(DATA LISTING Opens)

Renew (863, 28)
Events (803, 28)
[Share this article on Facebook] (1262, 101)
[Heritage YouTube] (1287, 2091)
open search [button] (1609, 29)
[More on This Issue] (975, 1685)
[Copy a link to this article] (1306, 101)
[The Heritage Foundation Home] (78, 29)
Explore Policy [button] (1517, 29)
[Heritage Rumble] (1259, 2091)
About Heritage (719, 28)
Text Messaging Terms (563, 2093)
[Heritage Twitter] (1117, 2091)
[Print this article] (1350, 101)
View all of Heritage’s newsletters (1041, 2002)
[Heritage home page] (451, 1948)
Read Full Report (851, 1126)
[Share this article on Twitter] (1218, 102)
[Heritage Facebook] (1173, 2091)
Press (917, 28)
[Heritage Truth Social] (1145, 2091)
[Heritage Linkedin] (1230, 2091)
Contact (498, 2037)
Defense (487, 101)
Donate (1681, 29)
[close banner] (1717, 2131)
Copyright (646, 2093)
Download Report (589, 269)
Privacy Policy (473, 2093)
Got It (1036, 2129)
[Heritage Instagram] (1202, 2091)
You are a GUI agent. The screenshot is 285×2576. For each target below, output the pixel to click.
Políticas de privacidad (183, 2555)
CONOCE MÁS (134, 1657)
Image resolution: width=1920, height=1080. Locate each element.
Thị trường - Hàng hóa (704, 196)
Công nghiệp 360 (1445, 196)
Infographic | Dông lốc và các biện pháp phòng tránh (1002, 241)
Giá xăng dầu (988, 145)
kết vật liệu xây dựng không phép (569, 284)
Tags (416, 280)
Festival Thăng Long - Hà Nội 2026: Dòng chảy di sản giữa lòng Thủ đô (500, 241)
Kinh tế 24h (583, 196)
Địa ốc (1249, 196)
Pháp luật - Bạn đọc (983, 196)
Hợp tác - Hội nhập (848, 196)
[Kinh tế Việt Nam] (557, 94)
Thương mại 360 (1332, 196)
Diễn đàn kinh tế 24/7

(DATA LISTING Closes)

• [EXERCISE DETAILS]: Please return only the lines above, starting at the line that has "CONOCE MÁS (134, 1657)" and ending at the line that has "Hợp tác - Hội nhập (848, 196)", keeping both and leaving each one unchanged.

• [RESPONSE TO THIS EXERCISE]:
CONOCE MÁS (134, 1657)
Image resolution: width=1920, height=1080. Locate each element.
Thị trường - Hàng hóa (704, 196)
Công nghiệp 360 (1445, 196)
Infographic | Dông lốc và các biện pháp phòng tránh (1002, 241)
Giá xăng dầu (988, 145)
kết vật liệu xây dựng không phép (569, 284)
Tags (416, 280)
Festival Thăng Long - Hà Nội 2026: Dòng chảy di sản giữa lòng Thủ đô (500, 241)
Kinh tế 24h (583, 196)
Địa ốc (1249, 196)
Pháp luật - Bạn đọc (983, 196)
Hợp tác - Hội nhập (848, 196)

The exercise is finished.